The reflection on images is a crossing point of many different theoretical fields and disciplines: art, aesthetics, symbolism, iconology, psychology, sociology and religion. This ample range of disciplines might be a trace of the complexity and vitality of the notion of image itself. It is not surprising that in the centuries different interpretative tools and different attitudes towards images have been developed, sometimes there have been even clashes between an iconoclastic and a philo-iconic attitude. Needless to say, in the contemporary age the media – with their powerful use and sometimes even abuse of images – challenge the thinking on this ground, calling the attention once again on the status of images.
Generally speaking, the problematic nature of images may be summarized as follows: on the one hand, an image appears eminently self-explanatory, its meaning immediately understandable beyond any linguistic content (it is not by chance that images were used as didactic and educational tools on the walls of Christian churches, or that they are the focus of contemporary political propaganda and marketing). On the other hand, however, an image manifests something which is not there, as it is implied in a cultural, theoretical and/or political context which has to be recalled and referred to in order to fully understand the image itself. In this sense, the meaning of an image is actually the invisible behind it, which has to be investigated, explained and brought to light, in order to fully catch it. Also, the image can lay claims to a unique mode of signification: to capture what is otherwise ineffable, either intrinsically or temporarily.
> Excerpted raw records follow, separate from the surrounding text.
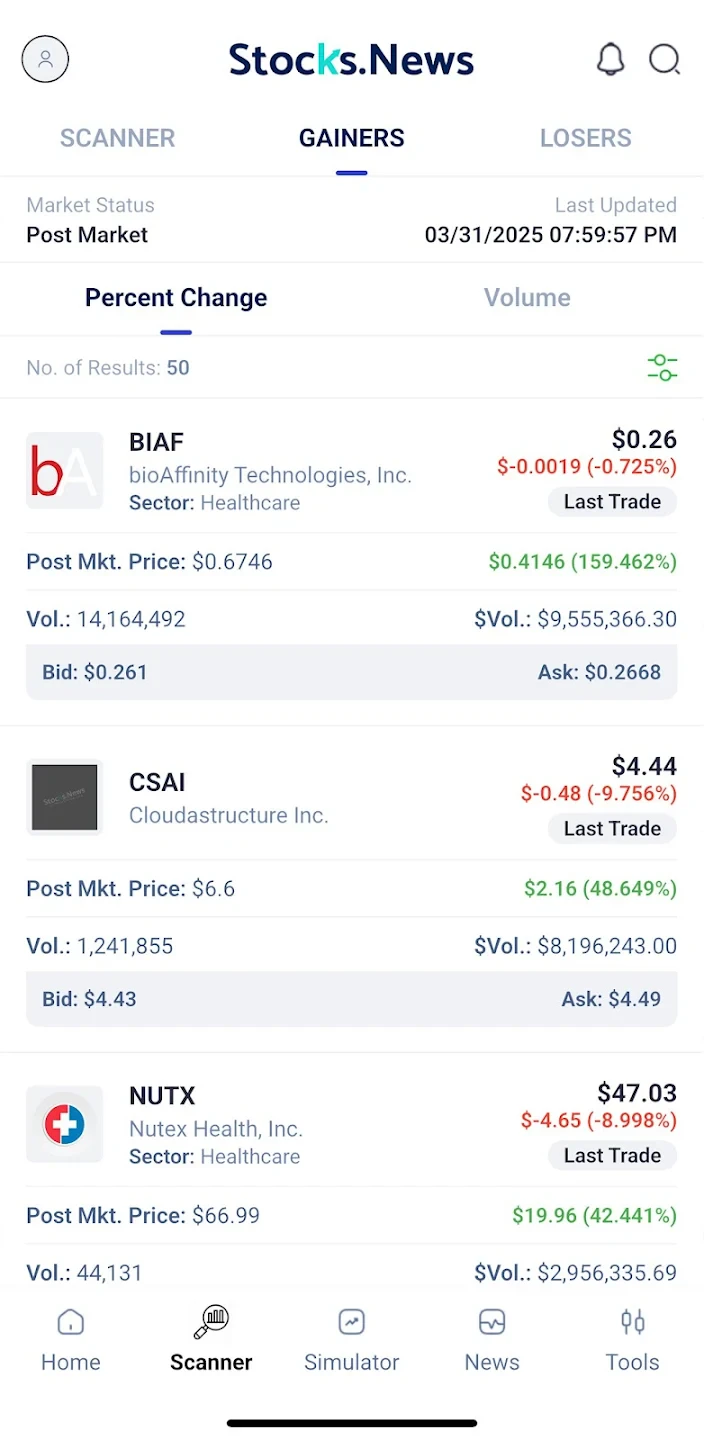Select the GAINERS tab
The height and width of the screenshot is (1440, 704).
point(352,138)
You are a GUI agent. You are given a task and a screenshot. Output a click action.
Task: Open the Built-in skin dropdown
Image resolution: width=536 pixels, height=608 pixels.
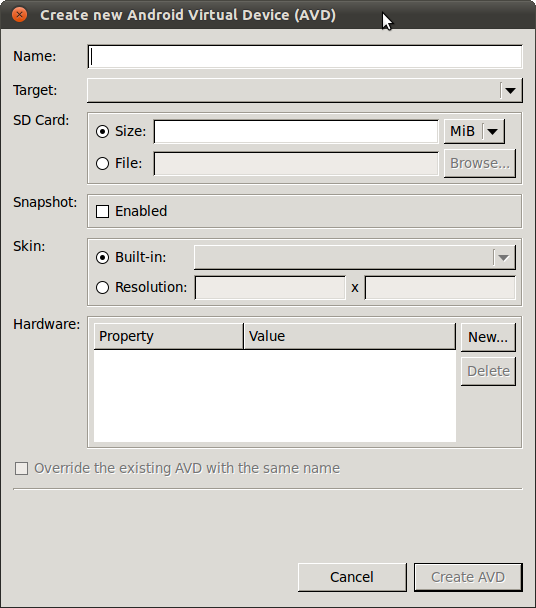[354, 257]
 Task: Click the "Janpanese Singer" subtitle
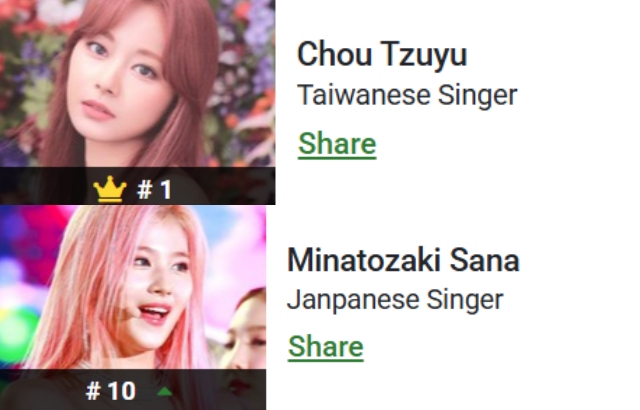coord(395,300)
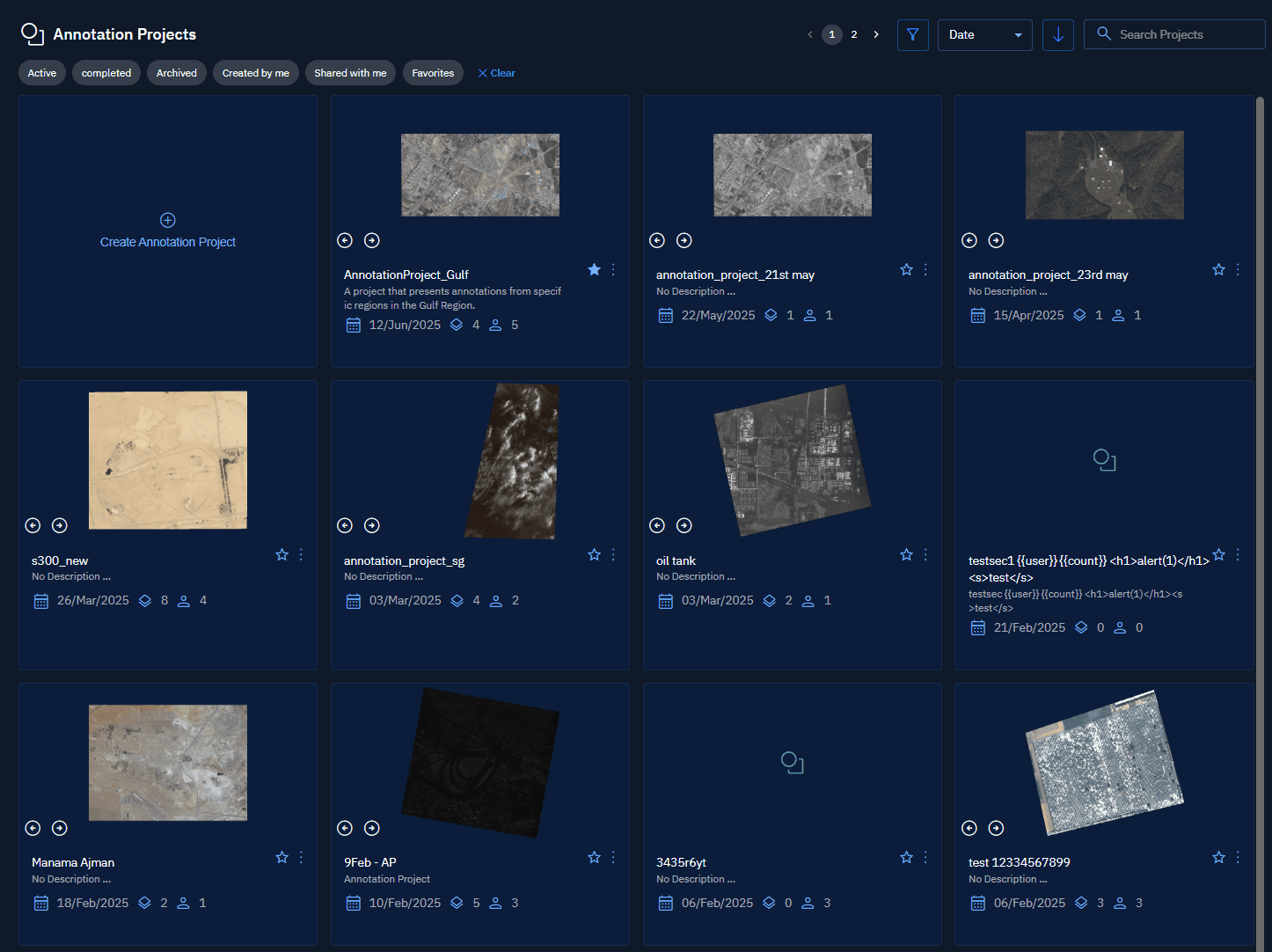
Task: Unfavorite the AnnotationProject_Gulf project star
Action: click(x=594, y=270)
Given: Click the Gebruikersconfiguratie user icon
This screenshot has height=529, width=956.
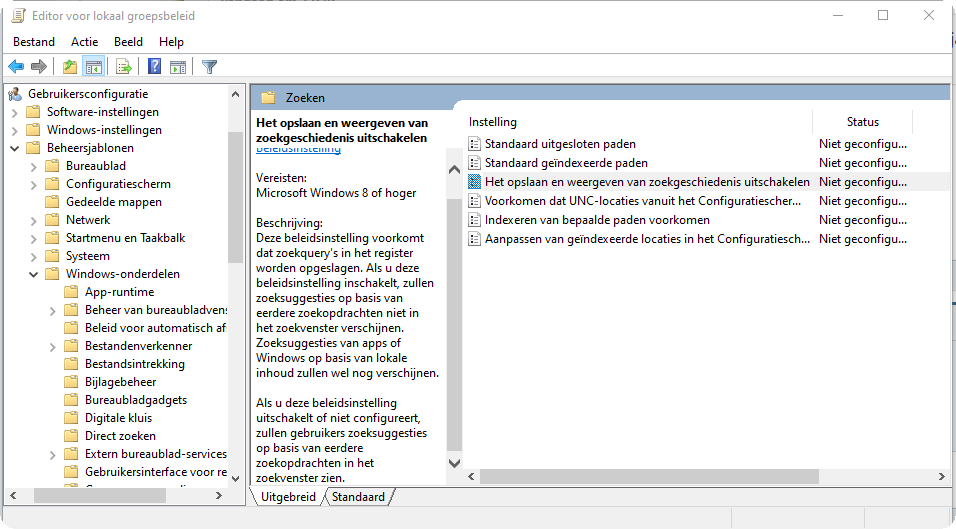Looking at the screenshot, I should [x=15, y=94].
Finally, an image can be evoked through a linguistic expression (metaphors, allegories, visualization practices), thus becoming evidently and intrinsically linked to the linguistic context itself, but even integrating – or overcoming – it.
Thus, an image cannot be fully understood at a first glance, or just on the basis of its appearance: it needs a careful and long reflection, aiming at grasping the meaning lying in the image and beyond it, at the same time.

Organized by ICI-Fellow Mimma Congedo in collaboration with the ICI Berlin

Participants: Kinga Araya (ICI Berlin), Mimma Congedo (ICI Berlin / University of Milan), Irene Cusmà (University of Pavia), Antke Engel (ICI Berlin / Institute for Queer Theory), Sara Fortuna (ICI Berlin / Freie Universität), Marcello Ghilardi (University of Padua), Manuele Gragnolati (ICI Berlin / Oxford University), Markus Ophälders (University of Milan), Cinzia Pieruccini (University of Milan), James Adam Redfield (ICI Berlin), Paola Maria Rossi (University of Milan)

The workshop included the evening lectures


Program (370 kB)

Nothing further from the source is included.